Capillary Machine Learning Hackathon
Mean average precison @ 10 (MAP@10) : 0.0303297169
Private Leader Board Rank : 27
Analysis and data Preparation Notebook
Libraries used:
- pandas 0.22.0
- numpy 1.14.6
- matplotlib 3.0.2
- seaborn 0.7.1
- implicit 0.3.8
- keras 2.2.4
- opencv-python 3.4.5.20
- Pillow 4.0.0
Solution
- Here in this competition we are only evaluating model based on existing customers.
- We have more than 25000 users and 3000 products.
- We have to recommend (predict) top 10 products which a user is going to buy in last two months.
- Images of all the product and their attributes are given.
Features
- Created features for all product based on their attribute values. Total 243 features sparse features are created.
- From Keras used DenseNet121 ImageNet pretrained model to create features from product images. Total 256 features.

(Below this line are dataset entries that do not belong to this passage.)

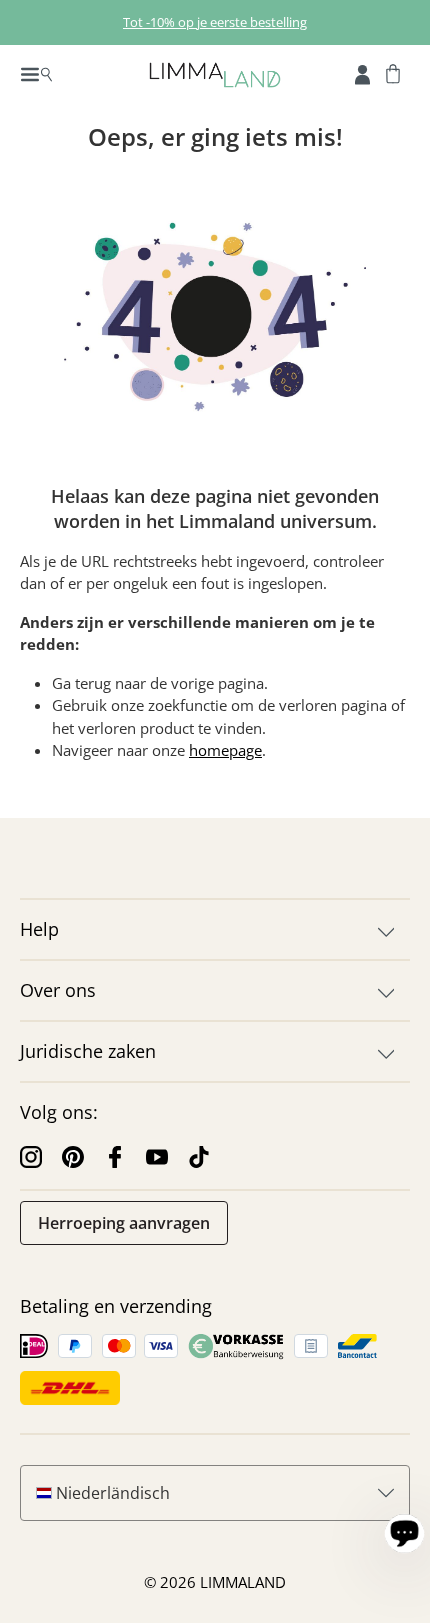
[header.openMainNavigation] (36, 73)
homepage (225, 750)
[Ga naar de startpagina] (214, 73)
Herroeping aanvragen (124, 1223)
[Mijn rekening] (362, 73)
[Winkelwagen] (393, 73)
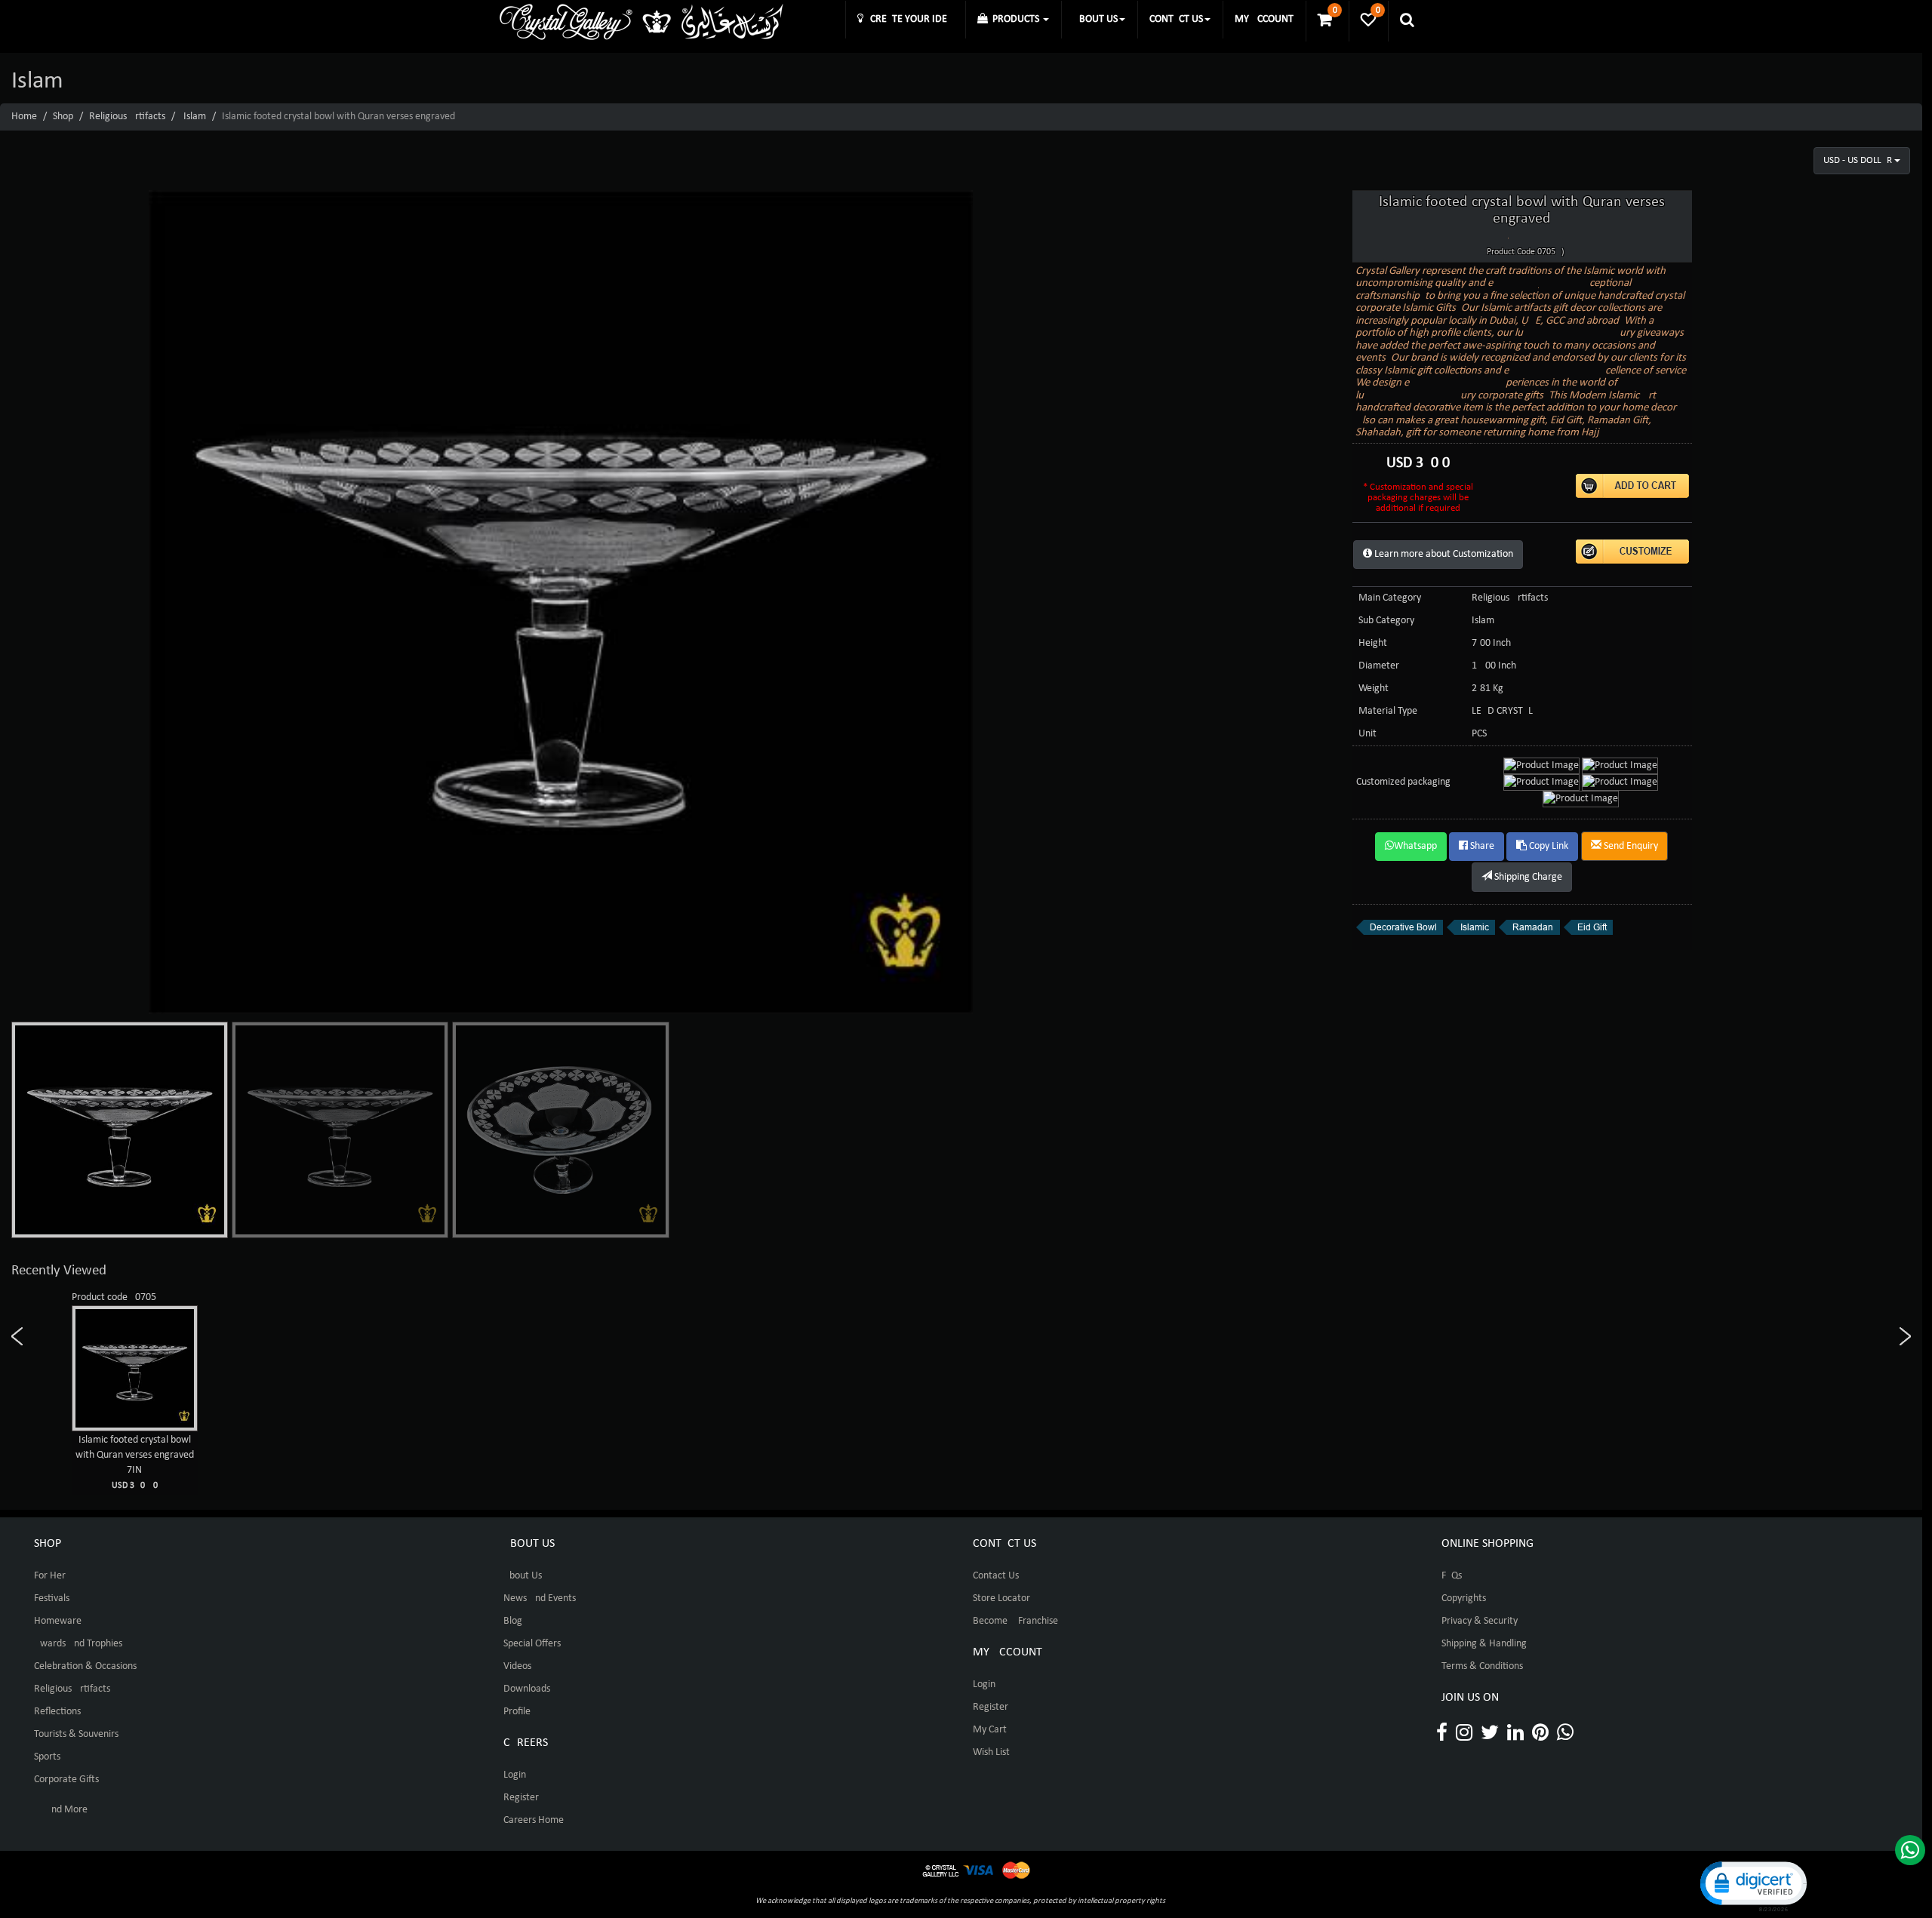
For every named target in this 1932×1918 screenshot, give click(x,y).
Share (1481, 846)
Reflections (57, 1711)
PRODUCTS (1014, 19)
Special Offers (532, 1643)
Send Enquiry (1629, 846)
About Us (522, 1575)
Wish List (991, 1752)
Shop (63, 116)
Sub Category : (1389, 620)
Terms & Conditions (1482, 1666)
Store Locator (1001, 1598)
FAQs (1451, 1575)
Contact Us (996, 1575)
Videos (517, 1666)
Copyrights (1463, 1598)
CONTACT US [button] (1176, 19)
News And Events (539, 1598)
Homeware (58, 1621)
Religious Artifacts (127, 116)
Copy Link (1547, 846)
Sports (47, 1757)
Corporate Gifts (66, 1779)
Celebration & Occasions (85, 1666)
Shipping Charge (1527, 877)
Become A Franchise (1015, 1621)
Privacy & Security (1479, 1621)
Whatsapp (1415, 846)
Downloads (526, 1689)
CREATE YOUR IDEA (908, 19)
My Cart (990, 1729)
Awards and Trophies (78, 1643)
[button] (1752, 1885)
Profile (517, 1711)
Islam (194, 116)
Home (24, 116)
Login (514, 1775)
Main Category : (1392, 598)
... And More (61, 1809)
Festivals (51, 1598)
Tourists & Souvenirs (76, 1734)
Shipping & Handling (1484, 1643)
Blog (512, 1621)
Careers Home (533, 1820)
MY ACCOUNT (1264, 19)
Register (521, 1797)
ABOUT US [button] (1095, 19)
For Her (50, 1575)
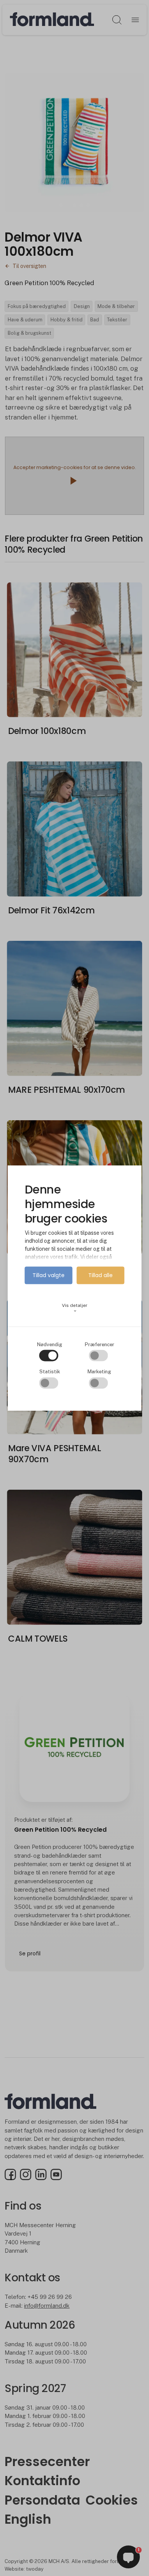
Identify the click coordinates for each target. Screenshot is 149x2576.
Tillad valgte (48, 1275)
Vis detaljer (74, 1308)
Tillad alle (100, 1275)
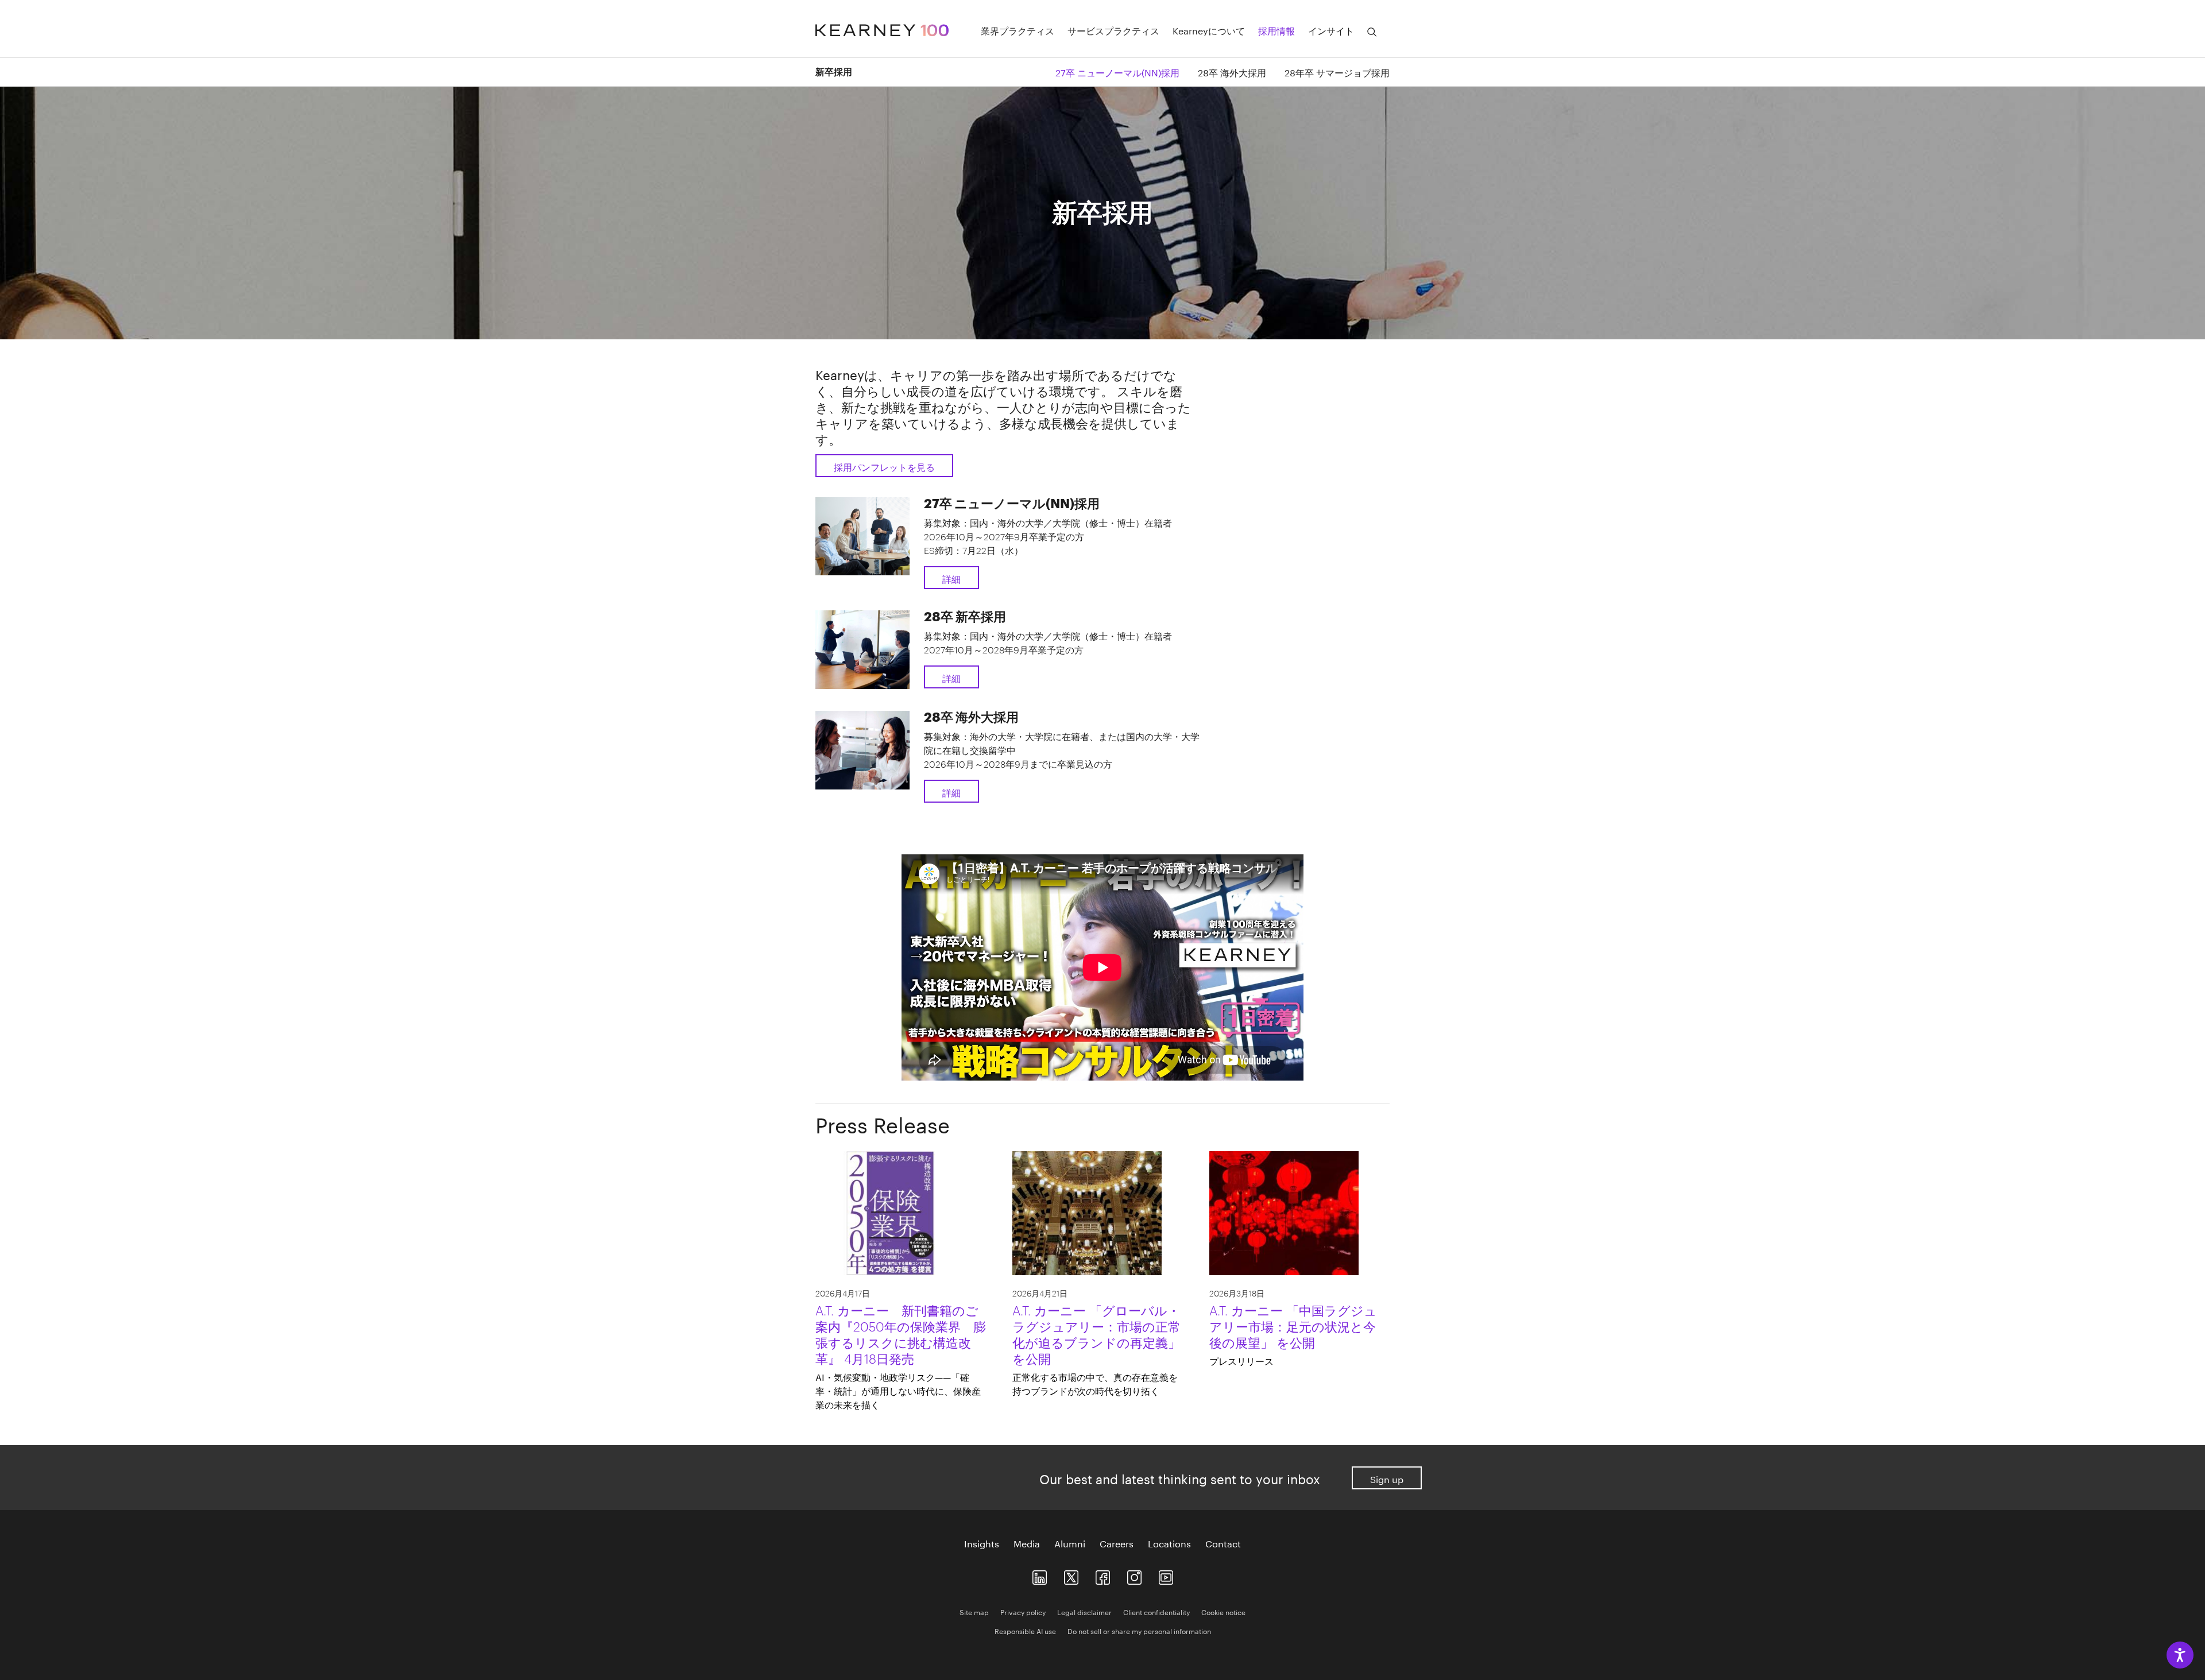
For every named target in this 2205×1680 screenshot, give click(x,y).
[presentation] (901, 1356)
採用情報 (1276, 30)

- So, now product has total 499 features.
Approach / Models
- Used 2 methods,
- Collaborative filtering
- Based on user-user similarity matrix and cosine similarity predicted score for all user-product pair
- Content based filtering
-
All the product related attributte features and Image feature are used.
-
First user profile matrix has to be created, so that we can compare that to all the products and find best similar product for user.
-
Weighted average of all the product features are calculated to make profile vector for a user, whcih is based on how many times perticular product is bought by the user.
-
Now based on cosine similarity between user profile vector and all product vector, find best 10 similar products.
-
Content based filtering gave higher score than user-user collaborative filtering.
-
This indicates that user are more likely to buy products similar to what they have already bought.
-
Tried Hybrid approach (Combine collaborative and content based filtering), but it didn't worked, so I have used content based filtering model as a final model.